• [Extracted material]
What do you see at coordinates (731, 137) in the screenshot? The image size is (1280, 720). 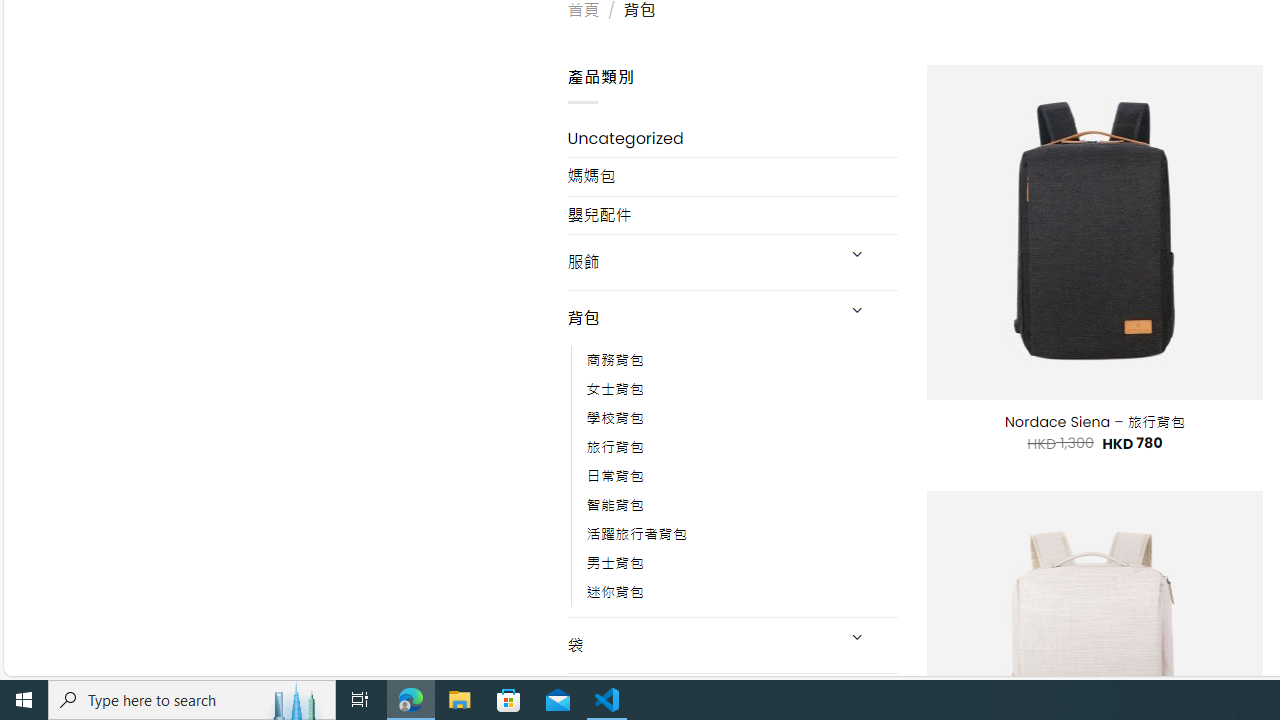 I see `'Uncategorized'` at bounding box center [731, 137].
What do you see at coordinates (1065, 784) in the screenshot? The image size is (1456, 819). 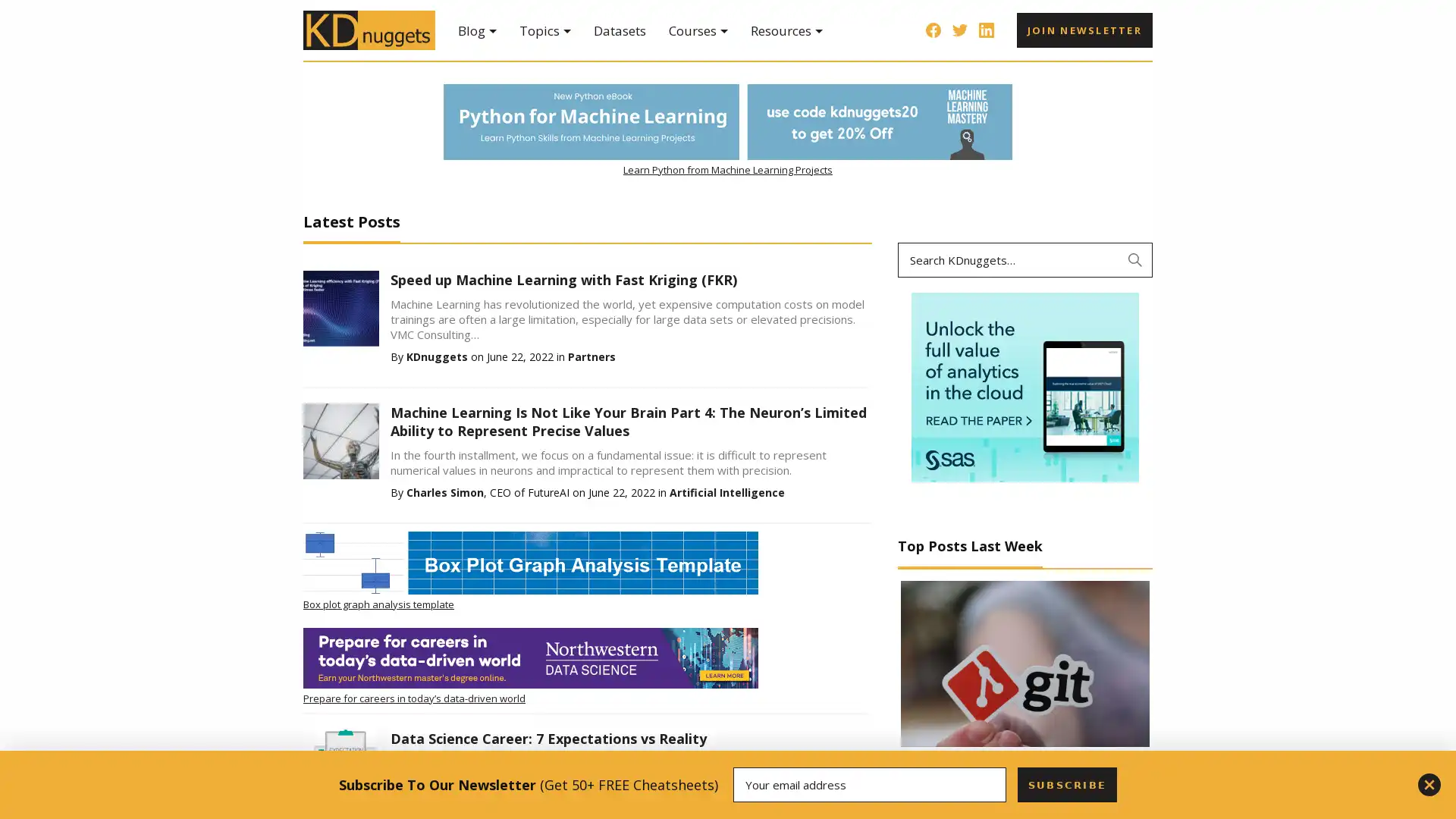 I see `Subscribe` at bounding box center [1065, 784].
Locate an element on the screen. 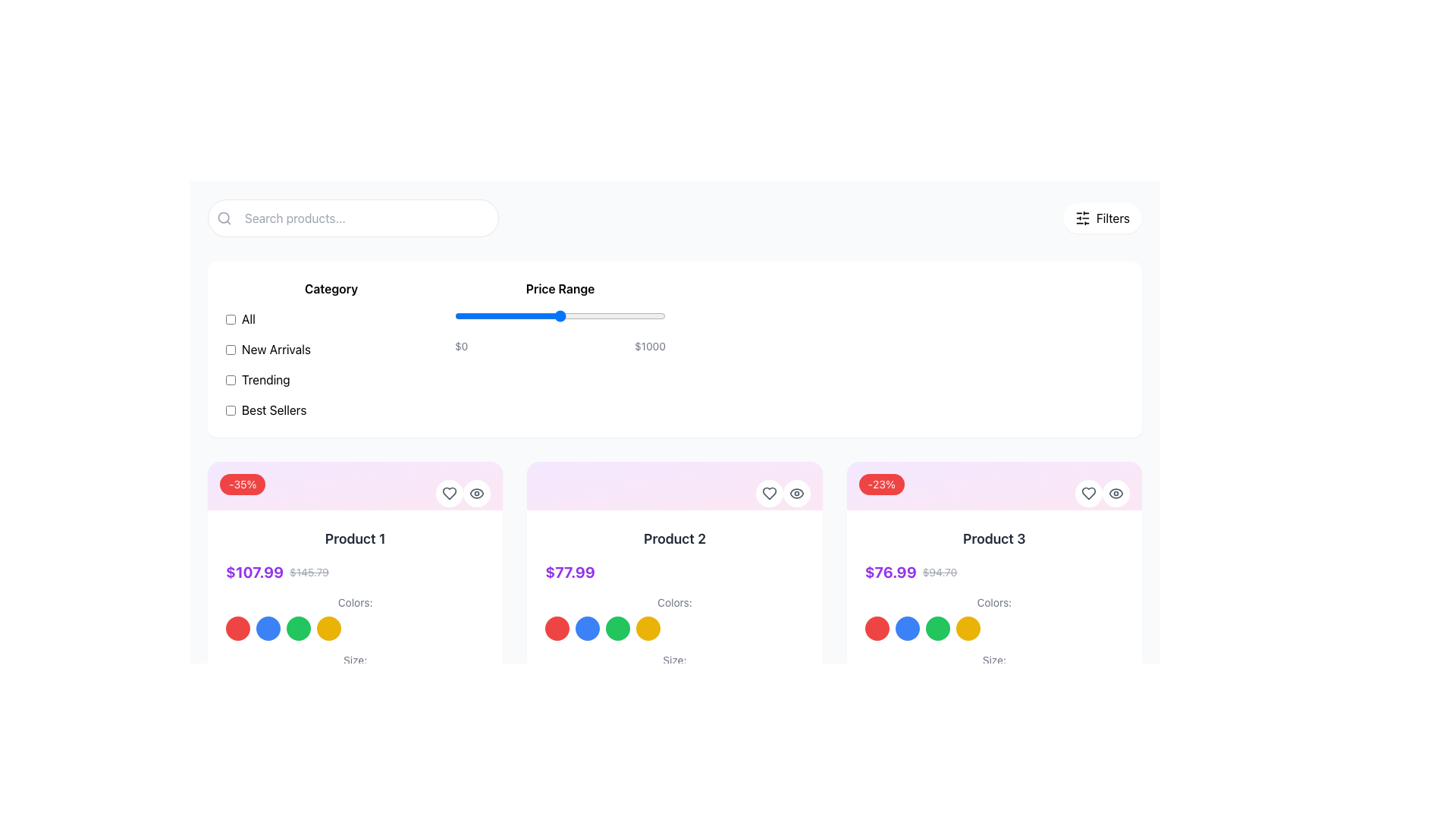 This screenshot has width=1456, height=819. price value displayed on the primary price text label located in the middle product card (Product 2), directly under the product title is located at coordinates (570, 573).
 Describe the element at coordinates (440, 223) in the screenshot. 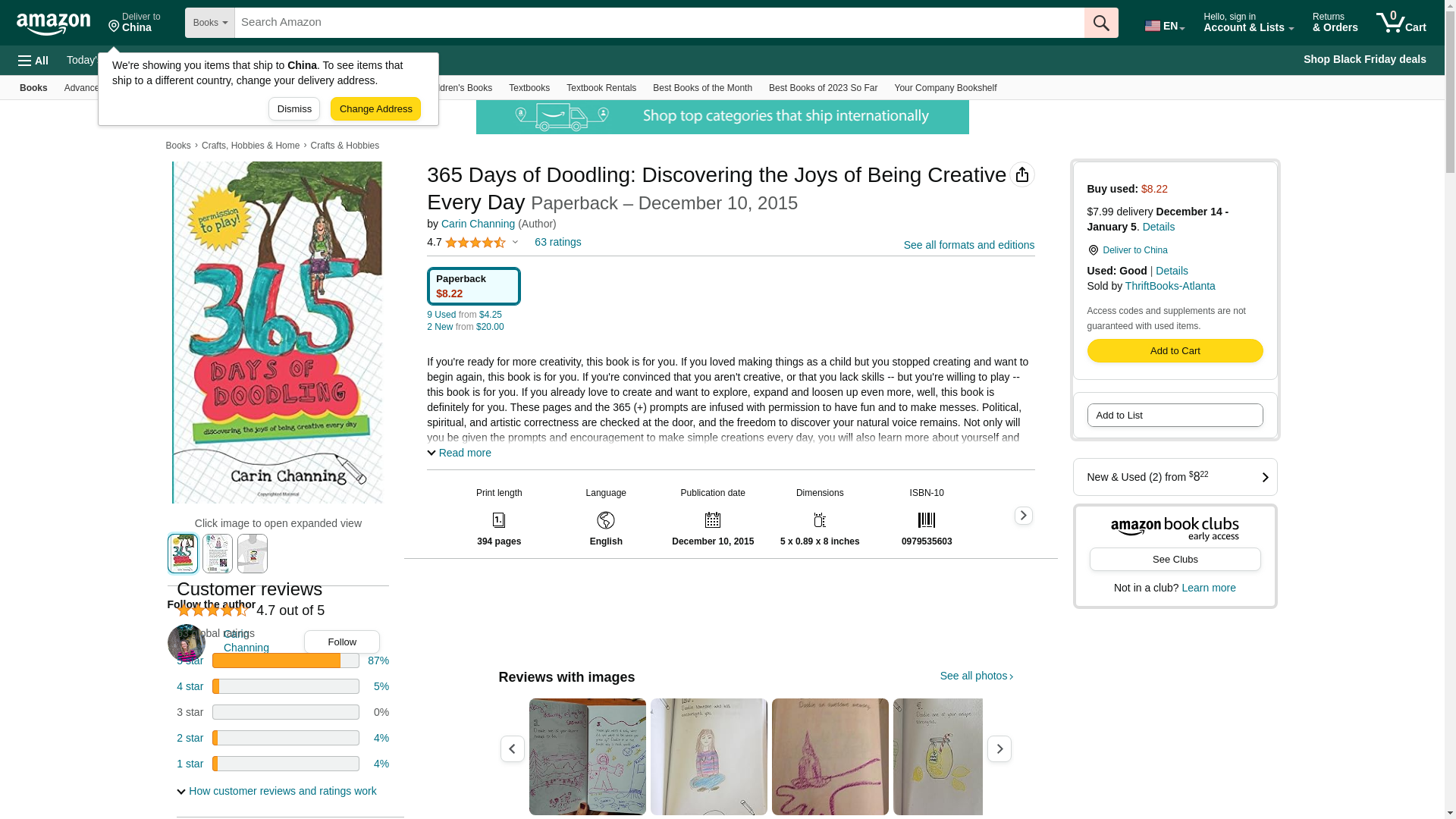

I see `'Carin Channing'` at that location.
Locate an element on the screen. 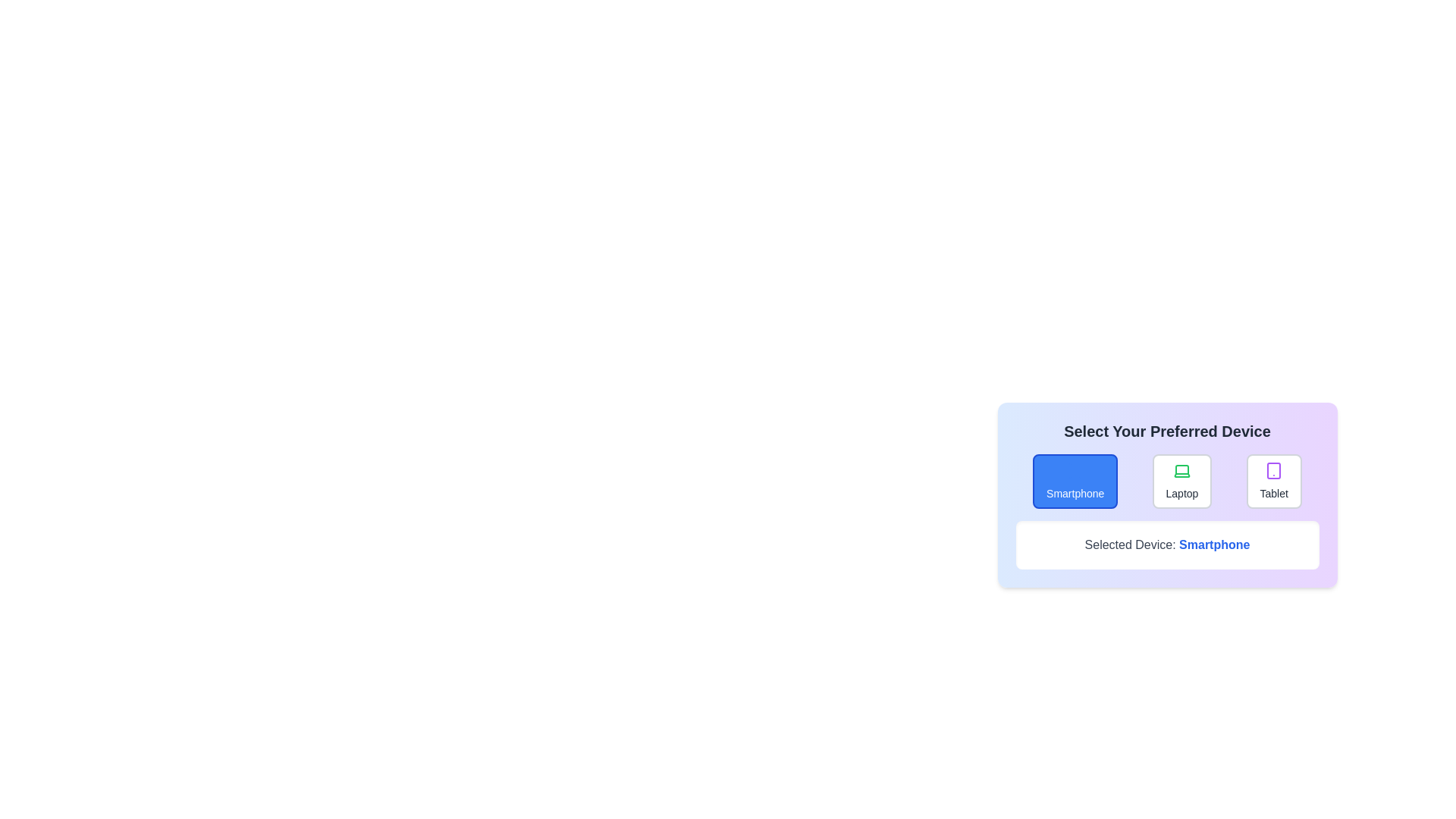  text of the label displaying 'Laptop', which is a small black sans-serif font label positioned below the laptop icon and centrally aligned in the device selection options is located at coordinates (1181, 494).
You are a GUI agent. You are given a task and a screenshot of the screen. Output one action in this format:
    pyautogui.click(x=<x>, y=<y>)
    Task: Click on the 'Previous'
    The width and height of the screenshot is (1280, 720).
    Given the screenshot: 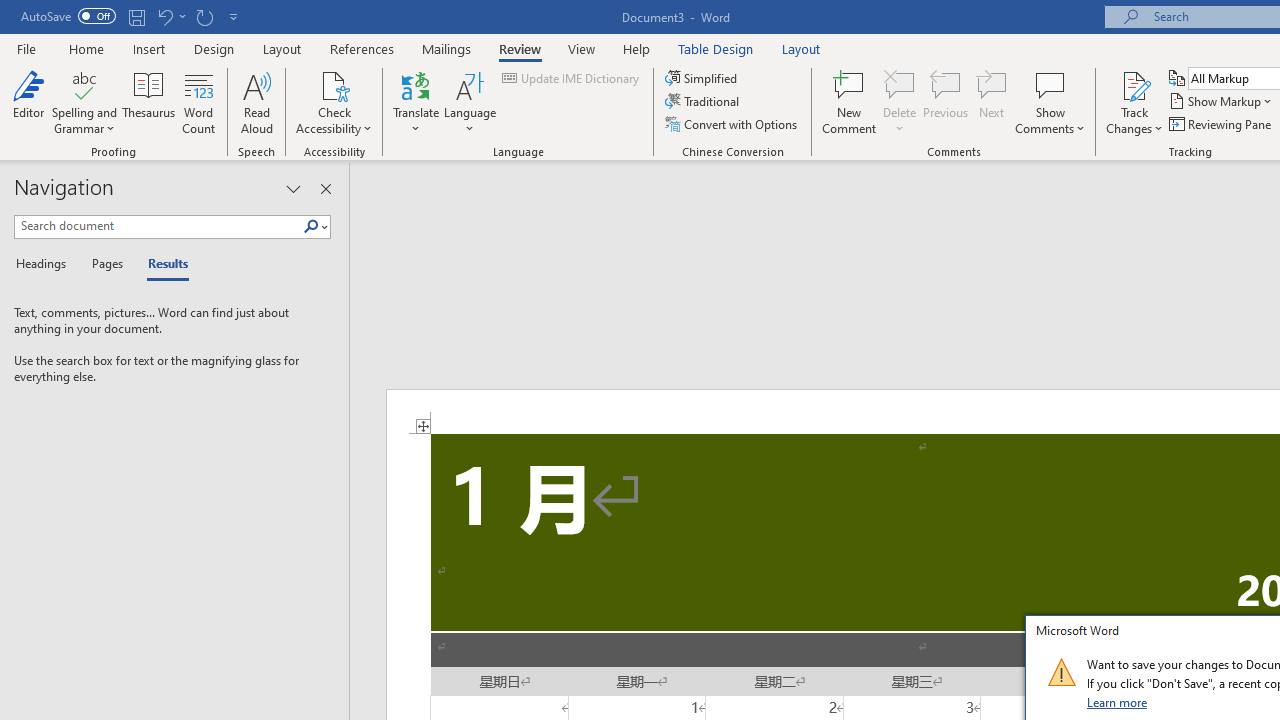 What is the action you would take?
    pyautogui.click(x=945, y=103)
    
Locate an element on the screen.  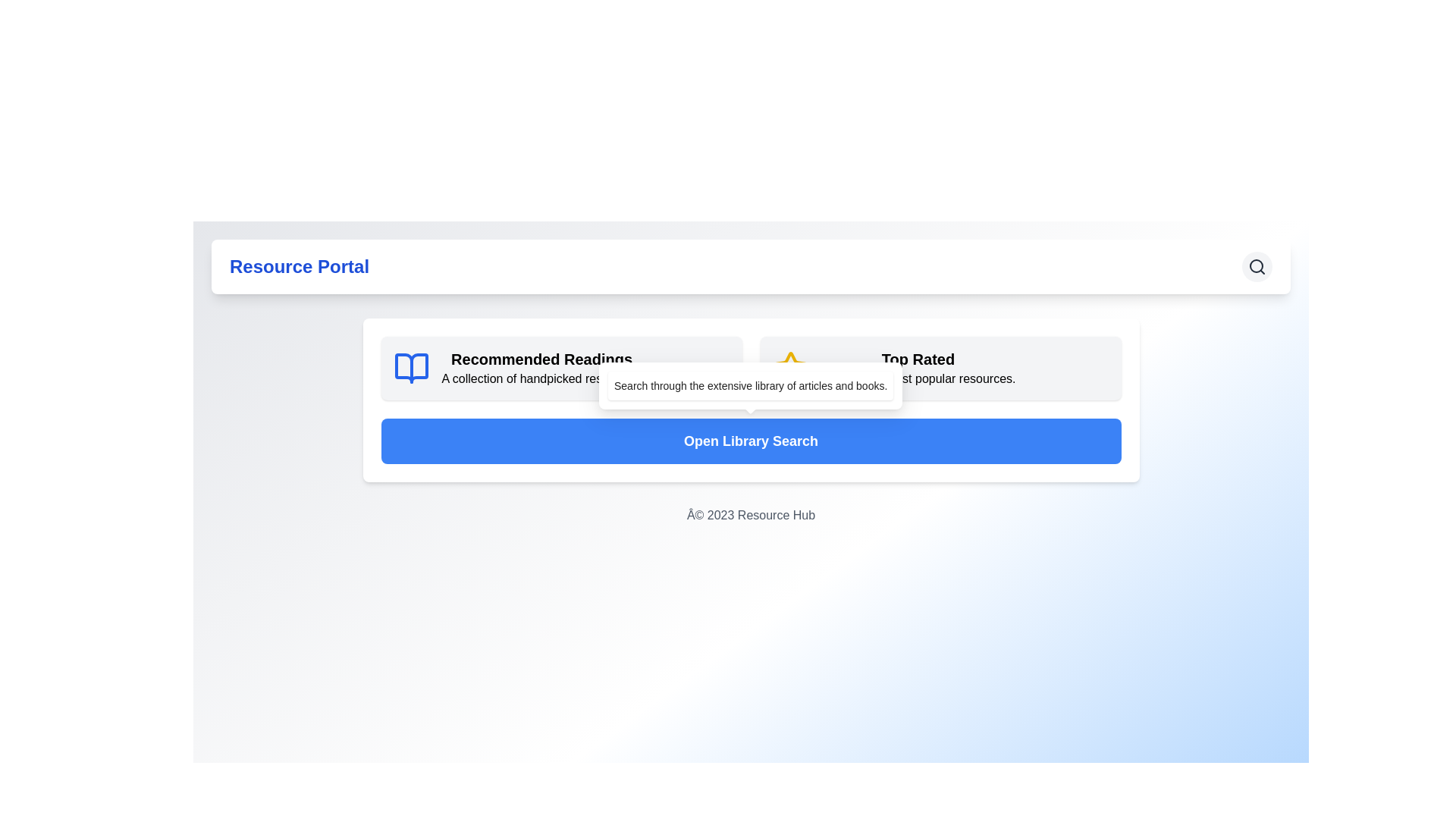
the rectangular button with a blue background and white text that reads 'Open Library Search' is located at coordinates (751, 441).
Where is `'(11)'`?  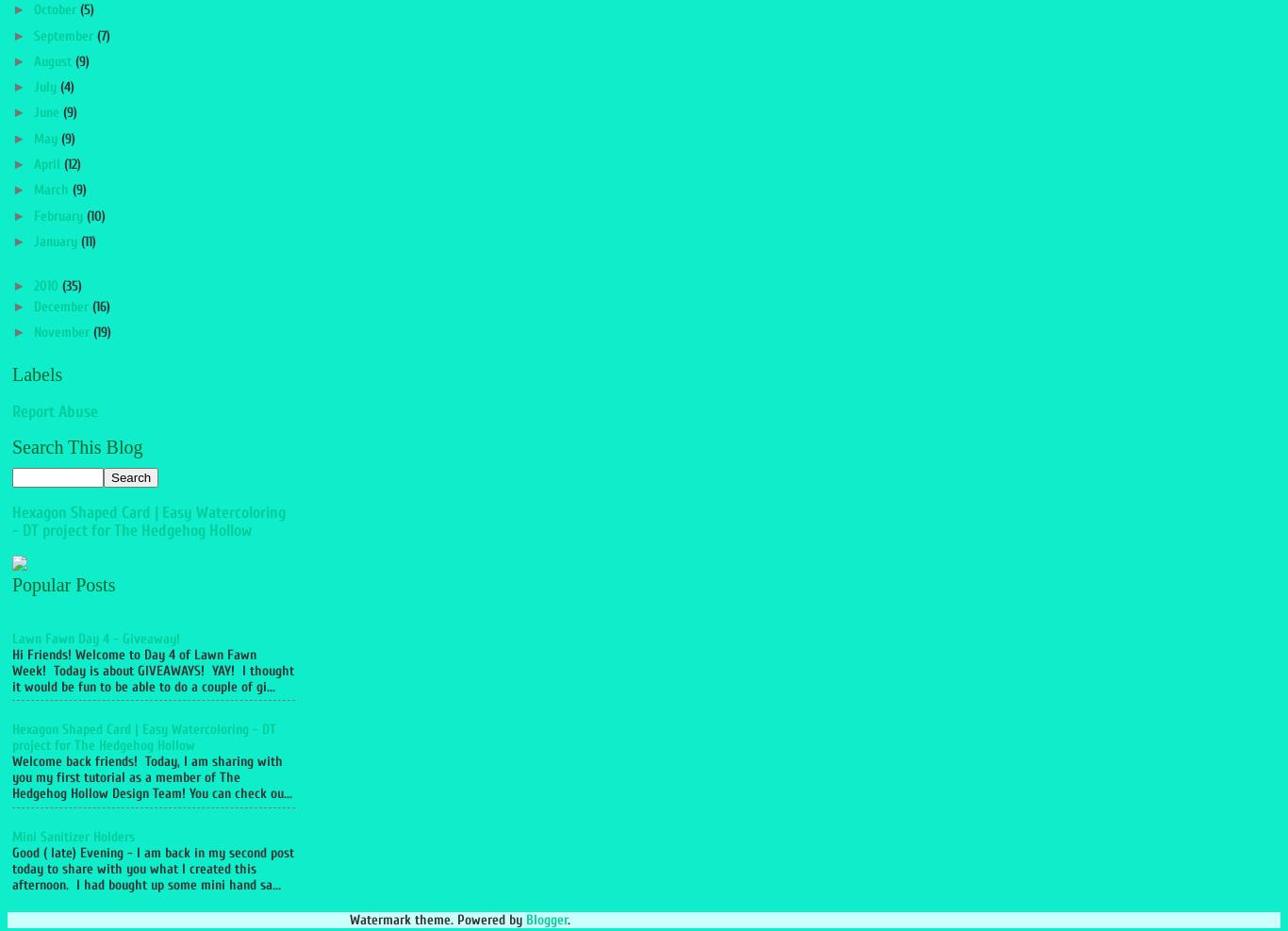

• [Problem requirements]
Output everything in the listing above, from the line containing "Describe the element" down to and including the line containing "at that location.", as a Markdown table with the columns Row and Line. Skip blank lines and leave the pictures out.

• [Response]
| Row | Line |
|---|---|
| 1 |  Describe the element at coordinates (440, 223) in the screenshot.  |
| 2 | I see `'Carin Channing'` at that location. |